EXERCISE PROMPT
Give back exactly the lines of the material below that start at the line containing "Bridal Registry (1449, 38)" and end at the line containing "[button] (27, 24)", and no others.

SOURCE MATERIAL
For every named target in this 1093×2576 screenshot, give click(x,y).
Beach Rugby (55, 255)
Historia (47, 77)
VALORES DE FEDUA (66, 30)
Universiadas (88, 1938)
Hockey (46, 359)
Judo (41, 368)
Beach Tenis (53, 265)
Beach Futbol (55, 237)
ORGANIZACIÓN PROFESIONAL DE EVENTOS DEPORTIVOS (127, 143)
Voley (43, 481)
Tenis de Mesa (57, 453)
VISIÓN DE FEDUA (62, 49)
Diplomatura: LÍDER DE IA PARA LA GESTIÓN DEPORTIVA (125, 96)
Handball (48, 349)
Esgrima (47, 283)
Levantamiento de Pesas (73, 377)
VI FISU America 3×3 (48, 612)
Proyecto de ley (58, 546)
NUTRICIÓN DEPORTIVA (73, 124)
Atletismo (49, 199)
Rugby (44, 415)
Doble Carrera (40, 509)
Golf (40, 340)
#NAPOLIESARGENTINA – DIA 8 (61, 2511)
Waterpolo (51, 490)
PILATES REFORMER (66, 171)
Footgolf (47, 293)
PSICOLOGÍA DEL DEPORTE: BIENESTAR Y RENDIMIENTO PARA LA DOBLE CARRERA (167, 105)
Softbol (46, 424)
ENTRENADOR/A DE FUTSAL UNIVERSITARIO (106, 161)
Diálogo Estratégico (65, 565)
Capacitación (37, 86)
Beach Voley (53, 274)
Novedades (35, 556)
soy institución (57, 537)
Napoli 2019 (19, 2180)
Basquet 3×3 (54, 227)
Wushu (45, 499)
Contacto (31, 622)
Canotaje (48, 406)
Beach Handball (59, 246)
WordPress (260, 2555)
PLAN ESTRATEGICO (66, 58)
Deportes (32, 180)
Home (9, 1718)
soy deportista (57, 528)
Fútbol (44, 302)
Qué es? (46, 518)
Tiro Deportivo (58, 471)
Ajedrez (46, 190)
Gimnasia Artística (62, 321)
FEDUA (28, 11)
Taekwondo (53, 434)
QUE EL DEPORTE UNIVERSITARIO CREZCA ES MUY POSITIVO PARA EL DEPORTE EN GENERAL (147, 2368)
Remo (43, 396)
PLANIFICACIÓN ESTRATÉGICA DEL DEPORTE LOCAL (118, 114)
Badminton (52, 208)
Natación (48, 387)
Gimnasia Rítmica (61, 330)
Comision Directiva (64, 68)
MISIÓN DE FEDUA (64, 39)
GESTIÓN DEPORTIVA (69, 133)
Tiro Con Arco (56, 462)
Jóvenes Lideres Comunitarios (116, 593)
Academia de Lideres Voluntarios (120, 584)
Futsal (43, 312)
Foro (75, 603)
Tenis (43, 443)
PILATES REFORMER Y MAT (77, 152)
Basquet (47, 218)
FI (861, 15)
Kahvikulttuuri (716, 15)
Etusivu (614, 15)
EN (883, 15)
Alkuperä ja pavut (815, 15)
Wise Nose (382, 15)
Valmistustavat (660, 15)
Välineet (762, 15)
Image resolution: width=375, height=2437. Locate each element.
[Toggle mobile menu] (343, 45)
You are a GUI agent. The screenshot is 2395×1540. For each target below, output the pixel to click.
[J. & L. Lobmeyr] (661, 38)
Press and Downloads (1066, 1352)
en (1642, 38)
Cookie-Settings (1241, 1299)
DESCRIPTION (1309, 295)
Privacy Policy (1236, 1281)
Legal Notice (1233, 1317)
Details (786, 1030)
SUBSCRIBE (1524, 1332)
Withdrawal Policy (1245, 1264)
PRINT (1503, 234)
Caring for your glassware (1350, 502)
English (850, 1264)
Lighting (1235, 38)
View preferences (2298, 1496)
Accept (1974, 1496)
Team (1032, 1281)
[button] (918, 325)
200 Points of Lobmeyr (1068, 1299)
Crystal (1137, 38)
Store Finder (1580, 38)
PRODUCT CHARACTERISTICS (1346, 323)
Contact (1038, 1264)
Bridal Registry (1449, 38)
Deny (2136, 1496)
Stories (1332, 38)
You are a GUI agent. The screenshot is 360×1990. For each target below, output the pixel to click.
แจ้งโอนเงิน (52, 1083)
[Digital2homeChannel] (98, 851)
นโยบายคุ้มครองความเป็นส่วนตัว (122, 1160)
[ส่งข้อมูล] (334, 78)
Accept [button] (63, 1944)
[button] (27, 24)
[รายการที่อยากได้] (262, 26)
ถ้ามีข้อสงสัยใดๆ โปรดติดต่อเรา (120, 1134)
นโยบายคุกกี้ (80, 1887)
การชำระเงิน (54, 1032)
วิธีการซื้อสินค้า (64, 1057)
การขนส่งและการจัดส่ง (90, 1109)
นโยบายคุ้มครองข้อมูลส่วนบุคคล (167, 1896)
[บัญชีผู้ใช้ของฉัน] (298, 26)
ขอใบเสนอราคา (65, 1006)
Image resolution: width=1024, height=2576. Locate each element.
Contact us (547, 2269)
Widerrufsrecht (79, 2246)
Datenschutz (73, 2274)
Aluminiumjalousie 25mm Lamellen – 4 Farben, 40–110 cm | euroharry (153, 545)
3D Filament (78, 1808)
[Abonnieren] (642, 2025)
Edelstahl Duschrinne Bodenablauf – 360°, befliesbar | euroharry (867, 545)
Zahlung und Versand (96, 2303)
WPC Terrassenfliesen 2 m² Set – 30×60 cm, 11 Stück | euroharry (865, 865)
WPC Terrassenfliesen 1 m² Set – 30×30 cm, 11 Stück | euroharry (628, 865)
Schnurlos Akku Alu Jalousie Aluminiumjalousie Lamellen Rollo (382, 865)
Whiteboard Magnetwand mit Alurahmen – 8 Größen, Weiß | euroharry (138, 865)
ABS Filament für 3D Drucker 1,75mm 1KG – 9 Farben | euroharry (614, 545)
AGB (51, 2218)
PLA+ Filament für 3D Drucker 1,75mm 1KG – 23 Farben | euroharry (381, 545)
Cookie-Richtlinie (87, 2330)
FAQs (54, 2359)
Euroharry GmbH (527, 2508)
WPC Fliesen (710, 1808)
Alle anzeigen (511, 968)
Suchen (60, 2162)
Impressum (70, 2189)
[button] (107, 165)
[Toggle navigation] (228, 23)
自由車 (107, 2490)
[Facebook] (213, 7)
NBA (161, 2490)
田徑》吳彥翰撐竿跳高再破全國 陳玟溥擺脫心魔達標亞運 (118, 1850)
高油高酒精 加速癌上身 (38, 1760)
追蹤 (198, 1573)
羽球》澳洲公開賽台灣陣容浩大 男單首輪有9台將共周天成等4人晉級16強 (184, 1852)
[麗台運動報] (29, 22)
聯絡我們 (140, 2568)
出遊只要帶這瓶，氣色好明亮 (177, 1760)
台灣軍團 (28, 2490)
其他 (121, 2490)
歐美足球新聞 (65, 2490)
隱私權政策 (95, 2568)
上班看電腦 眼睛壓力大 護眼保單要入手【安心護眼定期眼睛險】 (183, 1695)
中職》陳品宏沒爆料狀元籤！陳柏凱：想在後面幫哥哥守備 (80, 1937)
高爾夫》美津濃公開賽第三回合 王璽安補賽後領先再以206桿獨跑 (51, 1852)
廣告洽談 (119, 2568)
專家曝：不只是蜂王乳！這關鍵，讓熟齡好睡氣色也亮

EXERCISE RESULT
Bridal Registry (1449, 38)
Deny (2136, 1496)
Stories (1332, 38)
You are a GUI agent. The screenshot is 360×1990. For each target below, output the pixel to click.
แจ้งโอนเงิน (52, 1083)
[Digital2homeChannel] (98, 851)
นโยบายคุ้มครองความเป็นส่วนตัว (122, 1160)
[ส่งข้อมูล] (334, 78)
Accept [button] (63, 1944)
[button] (27, 24)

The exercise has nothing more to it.